◆ **Problem description**:
Please reproduce the forum thread about personality types below word for word, from "Tom Haverford - ESTP: He" up to and including "needs to (Te).".

◆ **Provided passage**:
Tell me something I don't know already. 

That's why I called it "ILI Te-subtype", so no one would be confused.

INTj is not a translation from socionics into MBTI system, it's socionics own term, while ILI in socionics is most correctly INTJ in MBTI.


----------



## Adena (May 14, 2014)

KraChZiMan said:


> Tell me something I don't know already.
> 
> That's why I called it "ILI Te-subtype", so no one would be confused.
> 
> INTj is not a translation from socionics into MBTI system, it's socionics own term, while ILI in socionics is most correctly INTJ in MBTI.


Whoops, sorry! I don't know much about socionics


----------



## TruINTP (Oct 14, 2018)

Leslie Knope - ESFJ: She wants the best for everyone and expresses it freely (Fe), sticks to what she loves i.e. JJ's diner, Pawnee, etc. (Si), but still has dreams and ideas to improve those things (weak Ne). She often doesn’t think through her passion to help others/the community and it backfires on her (super weak Ti). 

Ann Perkins - ISFP: She morphs to her boyfriends (No Si), cares a lot for the individual (Fi), can get carried away with alcohol and sex (Se), & doesn't easily speak her piece (super weak Te).

Tom Haverford - ESTP: He loves material things (Se) and tries to use that love to make a profit (Ti).

Ron Swanson - ISTJ: He hates change (Si), keeps to himself (Si & Fi), & teaches logic when he needs to (Te).

◆ **Supplied material**:
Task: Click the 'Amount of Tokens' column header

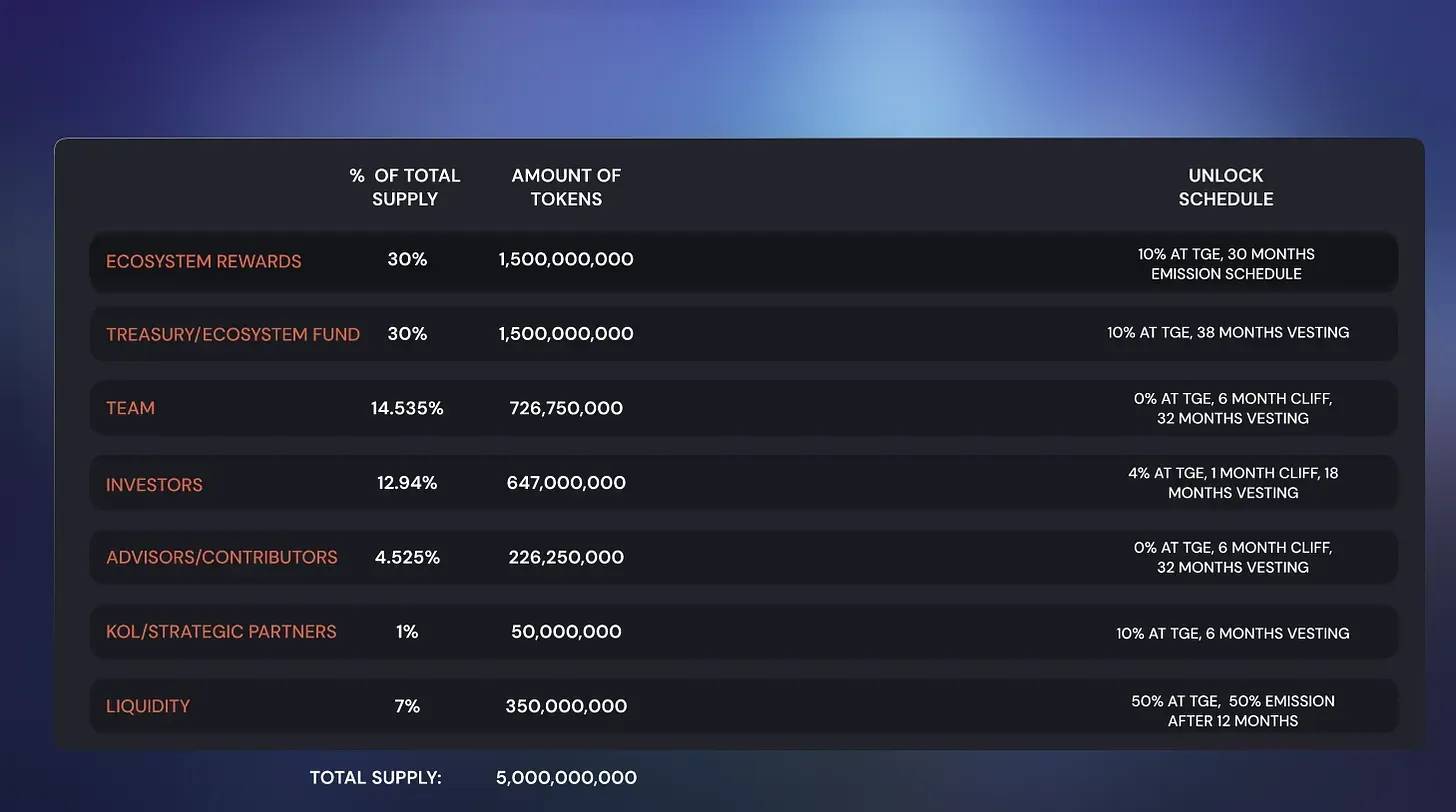Action: coord(566,187)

◆ **Written response**:
Tom Haverford - ESTP: He loves material things (Se) and tries to use that love to make a profit (Ti).

Ron Swanson - ISTJ: He hates change (Si), keeps to himself (Si & Fi), & teaches logic when he needs to (Te).